Data for processing below:
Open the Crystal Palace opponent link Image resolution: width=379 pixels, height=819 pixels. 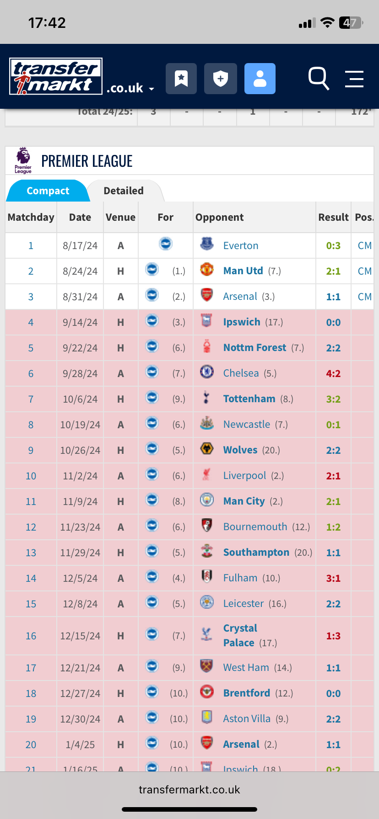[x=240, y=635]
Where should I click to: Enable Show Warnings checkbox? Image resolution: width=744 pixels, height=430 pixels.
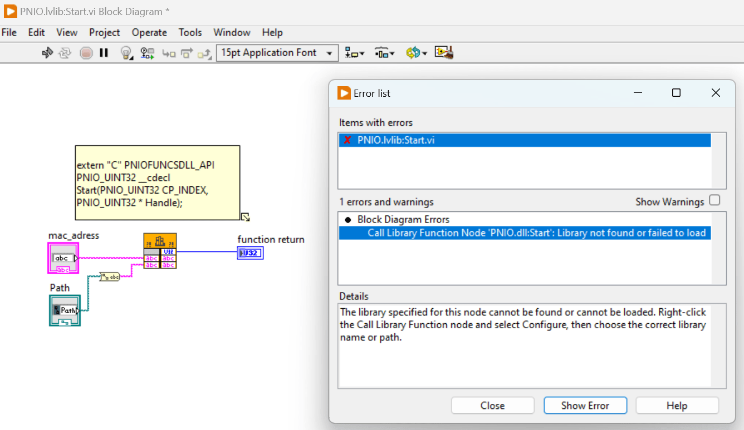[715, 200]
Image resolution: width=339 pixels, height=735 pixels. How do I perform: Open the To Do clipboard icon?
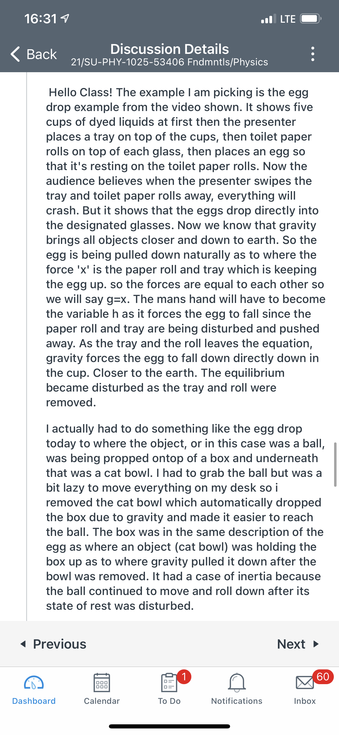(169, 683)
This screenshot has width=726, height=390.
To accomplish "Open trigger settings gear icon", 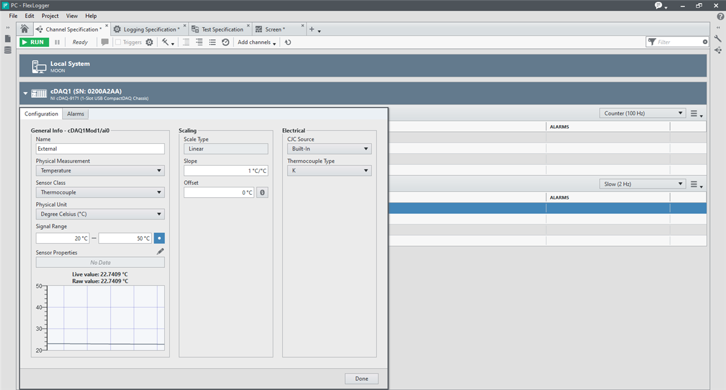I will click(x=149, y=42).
End of Data for processing.
Copy out exactly the lines above beginning with the line that contains "Where should I" and finishing with the line that contains "This screenshot has width=726, height=390.", including both; leave the pictures out.

# [Response]
Where should I click to: Enable Show Warnings checkbox? Image resolution: width=744 pixels, height=430 pixels.
[715, 200]
Image resolution: width=339 pixels, height=735 pixels. How do I perform: Open the To Do clipboard icon?
(169, 683)
This screenshot has width=726, height=390.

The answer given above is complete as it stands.